On a hunch I did a search through the digitized photograph album of Nina Stirling, knowing that she or one of her sisters was once an owner of the “Sprig” as staff call it at the Village. According to the Salmon Arm Observer, Miss Stirling went into business with a Mrs. Simm and launched their tea room at the Ashton Cottage – with plans to open a circulating library in the facility. They initially advertised catering to the fairer sex who wanted a cup of tea when in town shopping, but ran a correction in the newspaper a week later saying gentlemen were also welcome. The women opened the Sprig of Heather on May 7, and by the time Rex Lingford photographed the tax payer’s “Cleaning Up Day” in June, a new sign was in place on the street.

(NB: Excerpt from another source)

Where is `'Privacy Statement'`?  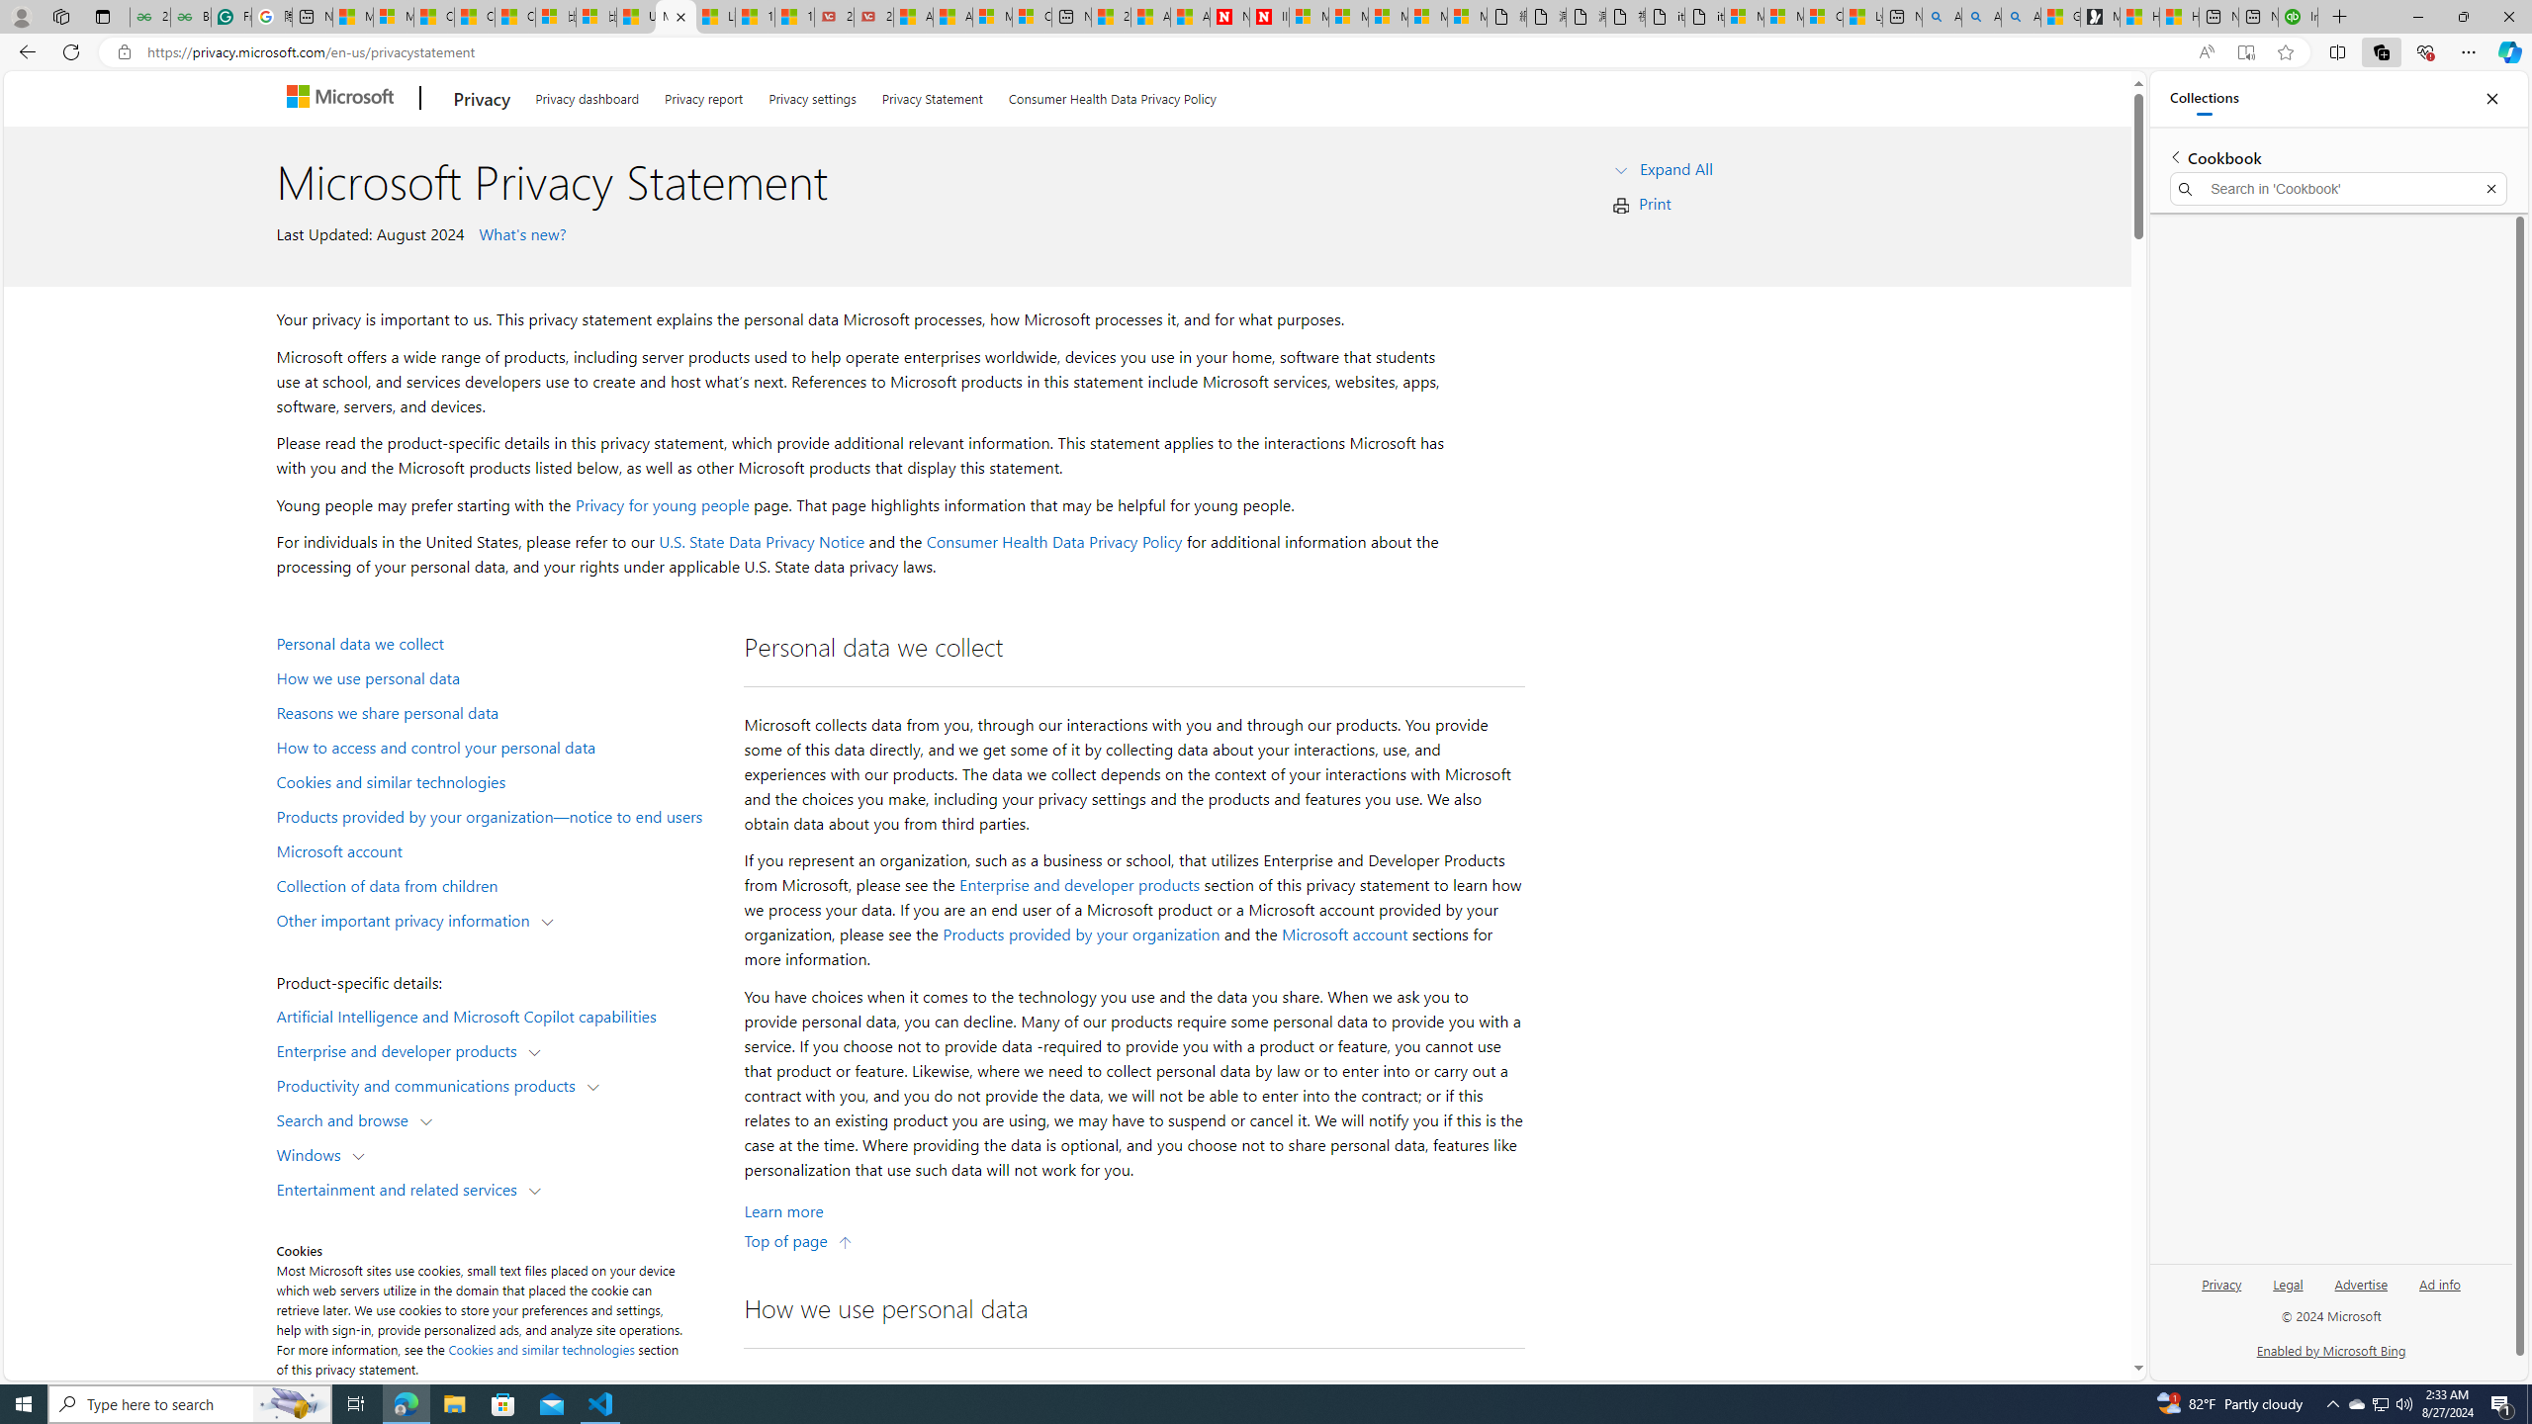
'Privacy Statement' is located at coordinates (932, 95).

In 1915 Mrs. J.K. (Rachel) Gardner, a friend to the Stirling family, took over the tea room and operated it for two years. In 1916 a photograph was taken of Radha Gardner, her mother Rachel Gardner, and an unidentified young woman on the front lawn of the cottage. A year later Mrs. Gardner put an ad in the newspaper calling the business a going concern with an offer for sale. The Observer reported that Mrs. A.A. Read purchased “the Sprig” in 1917.

By 1918 the Health Board was closing schools and banning events and public gatherings. The Spanish ‘flu was spreading through the community.

By 1919 the tea room had closed its doors permanently and the cottage became the home of Mr. and Mrs. Marcus Pott, who returned to the community.

But how could I prove where was the Sprig located, a hundred and six years later? Lingford’s 1914 Clean up Day clearly shows the business sign. We always assumed that the tearoom was on the north east side of the intersection near the sign, in an unassuming building with posters pealing off of it. When the photographs of the owner, Mrs. Gardner, surfaced in Nina Stirling’s photograph album in 2017 a light bulb turned on!
The photo was taken on a lawn, with a fence defining a yard, with the E.H. Grier Contractor across the street. Looking closely at the photograph showed that Grier had the unassuming building with posters peeling from its south walls. Grier was a contractor who was also a chimney sweep. He was a contemporary and could not have shared his space with the tearoom proprietors!

According to the President of the Okanagan Historical Society – Salmon Arm Branch and grand daughter of W.J. Honey, Linda Painchaud, south of Grier’s building was another small building that looked like home with an addition on it. It was the Studio – the business belonging to Rex Lingford and W.J. Honey, the town photographers. In 1914 Lingford and Honey were back in business together, dividing their work. Lingford took the landscape photographs and Honey specialized in portraiture. Things were falling into place.

Several landscape photographs showed the cottage in question with its pretty gingerbread decorative trim. Not many buildings in Salmon Arm had ridge cresting on their roofs. The lot had the same rail fence as the photograph of the women – probably to keep horses out, and a lovely deck wrapped around three sides of the building.

Why was the sign across the street? There was no arrow to point to the cottage. History buff Linda Painchaud offered one plausible explanation.

“It is one of those puzzles that I wish someone from the day could tell us why! That would put it close to or behind the Tavern Inn, if I am thinking correctly.”

“Just a thought,” Linda added. “People drove on the left hand side of the road then. Perhaps it was more visible from that side of the street.”

Perhaps indeed. Salmon Arm’s first billboard!


Miss Stirling could be one of three daughters of C.J.R. Stirling who came to Salmon Arm in 1910. Nina was the photographer and only 17 in 1914. Ethel was 22, but madly in love with Roderick Belli-Bivar, and determinedly followed him to England to marry in 1915. Elvira was 28. Elvira left the community to study nursing in 1918. It would be so nice to solve this mystery too!